* BEGIN TEXT SECTION *

18. The apparatus of claim 17, wherein the text editing block comprises:

a syllable merger processor for merging two syllables through an interaction in which the two syllables are touched by respective fingers and dragged;

a syllable separation processor for separating a target syllable through an interaction in which the target syllable is touched by a finger, a direction in which the target syllable will be separated is touched by another finger, and the two fingers are dragged in the direction;

a new syllable addition processor for touching a predetermined syllable addition region within the touch panel, displaying a screen keyboard for entering new words in a specific region of the touch panel when a position into which the new words will be inserted is designated, and adding the new words entered through the screen keyboard at the insertion position;

a designated syllable removal processor for removing a target syllable through an interaction in which the target syllable is touched by a finger and the touched finger is dragged to a top or bottom of the touch panel;

a syllable sequence change processor for changing a sequence or position of a target syllable to a changed sequence or position through an interaction in which the target syllable is touched by a finger and the touched target syllable is dragged to the changed position; and

a syllable contents substitution or modification processor for displaying the screen keyboard for substituting or modifying a target syllable when the target syllable is designated by a double touch or a touch using a relatively long finger in a specific region of the touch panel and substituting or modifying the target syllable in response to an input through the screen keyboard.

* END TEXT SECTION *

■ TASKS AND EXERCISES:
1. Please check each statement against the patent claim on touch-panel text editing above. Answer yes or no, and quote the words that decide it.
(a) Two syllables are merged by touching each with its own finger and dragging.
(b) A target syllable is removed by dragging it to the left or right edge of the touch panel.
(c) The screen keyboard for substituting or modifying a syllable is shown when that syllable is designated by a double touch.
2. Extend the patent claim on touch-panel syllable editing above, starting after its final sentence.

* BEGIN COLLECTED DATA *

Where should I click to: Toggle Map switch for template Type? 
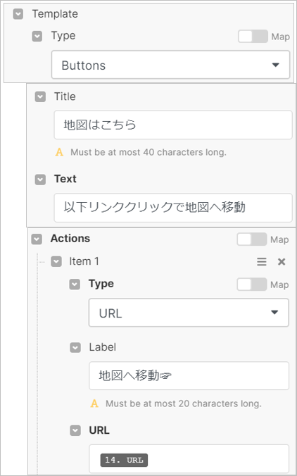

* END COLLECTED DATA *

■ ANSWERS BELOW:
1.
(a) Yes: "the two syllables are touched by respective fingers and dragged"
(b) No: "the touched finger is dragged to a top or bottom of the touch panel"
(c) Yes: "displaying the screen keyboard for substituting or modifying a target syllable when the target syllable is designated by a double touch"

2.
19. The apparatus of claim 17, wherein the display execution block displays visually recognizable information indicative of the execution of editing in a target syllable or a region peripheral to the target syllable.

20. The apparatus of claim 19, wherein the visually recognizable information comprises at least one of a change of color, a display of a sign, and a display of a symbol for the target syllable or the region peripheral to the target syllable.